* _Task requirements_: Character for character, reproduce every entry below.

(Entries taken from a collection)
------

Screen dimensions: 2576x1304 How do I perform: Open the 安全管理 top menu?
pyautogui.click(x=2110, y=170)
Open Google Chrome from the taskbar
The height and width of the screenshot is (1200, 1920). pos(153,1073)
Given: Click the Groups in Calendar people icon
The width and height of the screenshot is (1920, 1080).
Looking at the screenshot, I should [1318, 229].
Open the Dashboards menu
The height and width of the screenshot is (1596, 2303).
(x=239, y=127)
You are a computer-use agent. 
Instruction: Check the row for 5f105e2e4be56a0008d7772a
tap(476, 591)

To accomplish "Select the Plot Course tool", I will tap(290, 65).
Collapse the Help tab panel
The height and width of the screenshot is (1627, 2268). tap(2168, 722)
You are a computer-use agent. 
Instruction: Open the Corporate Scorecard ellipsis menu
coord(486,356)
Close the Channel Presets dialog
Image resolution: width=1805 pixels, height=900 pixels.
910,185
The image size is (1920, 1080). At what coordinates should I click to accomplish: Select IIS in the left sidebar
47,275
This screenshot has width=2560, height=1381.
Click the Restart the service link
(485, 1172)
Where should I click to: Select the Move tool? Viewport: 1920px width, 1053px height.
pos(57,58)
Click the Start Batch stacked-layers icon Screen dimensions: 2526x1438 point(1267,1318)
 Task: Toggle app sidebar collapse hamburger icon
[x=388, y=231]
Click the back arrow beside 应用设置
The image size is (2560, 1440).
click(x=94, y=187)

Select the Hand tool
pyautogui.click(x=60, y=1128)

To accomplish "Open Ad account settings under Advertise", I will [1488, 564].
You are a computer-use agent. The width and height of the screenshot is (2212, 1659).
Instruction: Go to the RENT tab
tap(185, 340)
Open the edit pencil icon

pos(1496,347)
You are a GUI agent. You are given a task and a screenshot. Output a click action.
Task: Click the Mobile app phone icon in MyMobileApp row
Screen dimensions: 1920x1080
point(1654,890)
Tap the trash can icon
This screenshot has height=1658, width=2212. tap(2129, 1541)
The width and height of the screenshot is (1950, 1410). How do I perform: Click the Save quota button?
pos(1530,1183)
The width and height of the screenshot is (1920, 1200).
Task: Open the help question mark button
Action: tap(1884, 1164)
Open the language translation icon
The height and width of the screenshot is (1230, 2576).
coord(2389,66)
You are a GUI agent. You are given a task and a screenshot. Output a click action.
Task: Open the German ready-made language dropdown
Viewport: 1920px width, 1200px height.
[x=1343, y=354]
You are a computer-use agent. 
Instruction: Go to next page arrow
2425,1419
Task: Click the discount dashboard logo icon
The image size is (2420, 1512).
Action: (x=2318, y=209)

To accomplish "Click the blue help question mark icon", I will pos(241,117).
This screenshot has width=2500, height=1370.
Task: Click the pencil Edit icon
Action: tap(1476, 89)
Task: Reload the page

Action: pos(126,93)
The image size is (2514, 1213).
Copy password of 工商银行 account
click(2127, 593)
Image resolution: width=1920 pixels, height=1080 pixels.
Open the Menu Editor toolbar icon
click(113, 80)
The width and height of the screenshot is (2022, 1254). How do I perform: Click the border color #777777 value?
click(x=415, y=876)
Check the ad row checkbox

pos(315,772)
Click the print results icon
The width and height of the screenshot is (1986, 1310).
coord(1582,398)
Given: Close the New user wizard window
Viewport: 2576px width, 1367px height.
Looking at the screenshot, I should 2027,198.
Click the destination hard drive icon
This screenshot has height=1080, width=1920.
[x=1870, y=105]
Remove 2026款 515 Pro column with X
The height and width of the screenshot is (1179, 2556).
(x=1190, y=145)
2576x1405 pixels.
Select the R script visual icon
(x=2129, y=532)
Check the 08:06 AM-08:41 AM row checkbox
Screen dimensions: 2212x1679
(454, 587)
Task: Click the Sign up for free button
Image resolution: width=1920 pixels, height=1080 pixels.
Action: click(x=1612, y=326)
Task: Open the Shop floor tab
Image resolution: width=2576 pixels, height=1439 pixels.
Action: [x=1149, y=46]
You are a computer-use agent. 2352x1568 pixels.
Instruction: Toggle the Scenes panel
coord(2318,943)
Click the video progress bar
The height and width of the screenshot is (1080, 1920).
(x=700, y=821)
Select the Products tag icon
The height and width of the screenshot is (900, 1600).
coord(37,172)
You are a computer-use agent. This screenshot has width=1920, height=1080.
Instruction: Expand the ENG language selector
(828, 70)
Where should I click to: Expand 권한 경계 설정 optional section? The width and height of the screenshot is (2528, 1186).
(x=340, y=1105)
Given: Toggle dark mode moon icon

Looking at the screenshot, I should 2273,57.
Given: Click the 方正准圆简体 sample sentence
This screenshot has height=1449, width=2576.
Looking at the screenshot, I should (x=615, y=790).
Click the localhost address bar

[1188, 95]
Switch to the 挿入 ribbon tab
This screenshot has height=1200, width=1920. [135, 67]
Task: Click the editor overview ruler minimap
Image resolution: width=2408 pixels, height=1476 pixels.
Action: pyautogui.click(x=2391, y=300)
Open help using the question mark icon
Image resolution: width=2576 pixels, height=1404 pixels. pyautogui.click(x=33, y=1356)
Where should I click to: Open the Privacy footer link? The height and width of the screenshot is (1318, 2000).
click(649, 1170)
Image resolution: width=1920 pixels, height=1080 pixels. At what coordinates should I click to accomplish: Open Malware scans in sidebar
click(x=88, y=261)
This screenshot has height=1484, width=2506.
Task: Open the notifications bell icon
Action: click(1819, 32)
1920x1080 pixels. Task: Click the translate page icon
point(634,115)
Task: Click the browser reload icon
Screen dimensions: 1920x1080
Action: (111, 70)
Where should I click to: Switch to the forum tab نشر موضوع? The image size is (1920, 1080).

------

* _Answer box_:
Screen dimensions: 2576x1304 How do I perform: Open the 安全管理 top menu?
pyautogui.click(x=2110, y=170)
Open Google Chrome from the taskbar
The height and width of the screenshot is (1200, 1920). pos(153,1073)
Given: Click the Groups in Calendar people icon
The width and height of the screenshot is (1920, 1080).
Looking at the screenshot, I should [1318, 229].
Open the Dashboards menu
The height and width of the screenshot is (1596, 2303).
(x=239, y=127)
You are a computer-use agent. 
Instruction: Check the row for 5f105e2e4be56a0008d7772a
tap(476, 591)

To accomplish "Select the Plot Course tool", I will tap(290, 65).
Collapse the Help tab panel
The height and width of the screenshot is (1627, 2268). tap(2168, 722)
You are a computer-use agent. 
Instruction: Open the Corporate Scorecard ellipsis menu
coord(486,356)
Close the Channel Presets dialog
Image resolution: width=1805 pixels, height=900 pixels.
910,185
The image size is (1920, 1080). At what coordinates should I click to accomplish: Select IIS in the left sidebar
47,275
This screenshot has width=2560, height=1381.
Click the Restart the service link
(485, 1172)
Where should I click to: Select the Move tool? Viewport: 1920px width, 1053px height.
pos(57,58)
Click the Start Batch stacked-layers icon Screen dimensions: 2526x1438 point(1267,1318)
 Task: Toggle app sidebar collapse hamburger icon
[x=388, y=231]
Click the back arrow beside 应用设置
The image size is (2560, 1440).
click(x=94, y=187)

Select the Hand tool
pyautogui.click(x=60, y=1128)

To accomplish "Open Ad account settings under Advertise", I will [1488, 564].
You are a computer-use agent. The width and height of the screenshot is (2212, 1659).
Instruction: Go to the RENT tab
tap(185, 340)
Open the edit pencil icon

pos(1496,347)
You are a GUI agent. You are given a task and a screenshot. Output a click action.
Task: Click the Mobile app phone icon in MyMobileApp row
Screen dimensions: 1920x1080
point(1654,890)
Tap the trash can icon
This screenshot has height=1658, width=2212. tap(2129, 1541)
The width and height of the screenshot is (1950, 1410). How do I perform: Click the Save quota button?
pos(1530,1183)
The width and height of the screenshot is (1920, 1200).
Task: Open the help question mark button
Action: tap(1884, 1164)
Open the language translation icon
The height and width of the screenshot is (1230, 2576).
coord(2389,66)
You are a GUI agent. You are given a task and a screenshot. Output a click action.
Task: Open the German ready-made language dropdown
Viewport: 1920px width, 1200px height.
[x=1343, y=354]
You are a computer-use agent. 
Instruction: Go to next page arrow
2425,1419
Task: Click the discount dashboard logo icon
The image size is (2420, 1512).
Action: (x=2318, y=209)

To accomplish "Click the blue help question mark icon", I will pos(241,117).
This screenshot has width=2500, height=1370.
Task: Click the pencil Edit icon
Action: tap(1476, 89)
Task: Reload the page

Action: pos(126,93)
The image size is (2514, 1213).
Copy password of 工商银行 account
click(2127, 593)
Image resolution: width=1920 pixels, height=1080 pixels.
Open the Menu Editor toolbar icon
click(113, 80)
The width and height of the screenshot is (2022, 1254). How do I perform: Click the border color #777777 value?
click(x=415, y=876)
Check the ad row checkbox

pos(315,772)
Click the print results icon
The width and height of the screenshot is (1986, 1310).
coord(1582,398)
Given: Close the New user wizard window
Viewport: 2576px width, 1367px height.
Looking at the screenshot, I should 2027,198.
Click the destination hard drive icon
This screenshot has height=1080, width=1920.
[x=1870, y=105]
Remove 2026款 515 Pro column with X
The height and width of the screenshot is (1179, 2556).
(x=1190, y=145)
2576x1405 pixels.
Select the R script visual icon
(x=2129, y=532)
Check the 08:06 AM-08:41 AM row checkbox
Screen dimensions: 2212x1679
(454, 587)
Task: Click the Sign up for free button
Image resolution: width=1920 pixels, height=1080 pixels.
Action: click(x=1612, y=326)
Task: Open the Shop floor tab
Image resolution: width=2576 pixels, height=1439 pixels.
Action: [x=1149, y=46]
You are a computer-use agent. 2352x1568 pixels.
Instruction: Toggle the Scenes panel
coord(2318,943)
Click the video progress bar
The height and width of the screenshot is (1080, 1920).
(x=700, y=821)
Select the Products tag icon
The height and width of the screenshot is (900, 1600).
coord(37,172)
You are a computer-use agent. This screenshot has width=1920, height=1080.
Instruction: Expand the ENG language selector
(828, 70)
Where should I click to: Expand 권한 경계 설정 optional section? The width and height of the screenshot is (2528, 1186).
(x=340, y=1105)
Given: Toggle dark mode moon icon

Looking at the screenshot, I should 2273,57.
Given: Click the 方正准圆简体 sample sentence
This screenshot has height=1449, width=2576.
Looking at the screenshot, I should (x=615, y=790).
Click the localhost address bar

[1188, 95]
Switch to the 挿入 ribbon tab
This screenshot has height=1200, width=1920. [135, 67]
Task: Click the editor overview ruler minimap
Image resolution: width=2408 pixels, height=1476 pixels.
Action: pyautogui.click(x=2391, y=300)
Open help using the question mark icon
Image resolution: width=2576 pixels, height=1404 pixels. pyautogui.click(x=33, y=1356)
Where should I click to: Open the Privacy footer link? The height and width of the screenshot is (1318, 2000).
click(649, 1170)
Image resolution: width=1920 pixels, height=1080 pixels. At what coordinates should I click to accomplish: Open Malware scans in sidebar
click(x=88, y=261)
This screenshot has height=1484, width=2506.
Task: Open the notifications bell icon
Action: click(1819, 32)
1920x1080 pixels. Task: Click the translate page icon
point(634,115)
Task: Click the browser reload icon
Screen dimensions: 1920x1080
Action: (111, 70)
Where should I click to: Switch to the forum tab نشر موضوع? The image size is (1920, 1080).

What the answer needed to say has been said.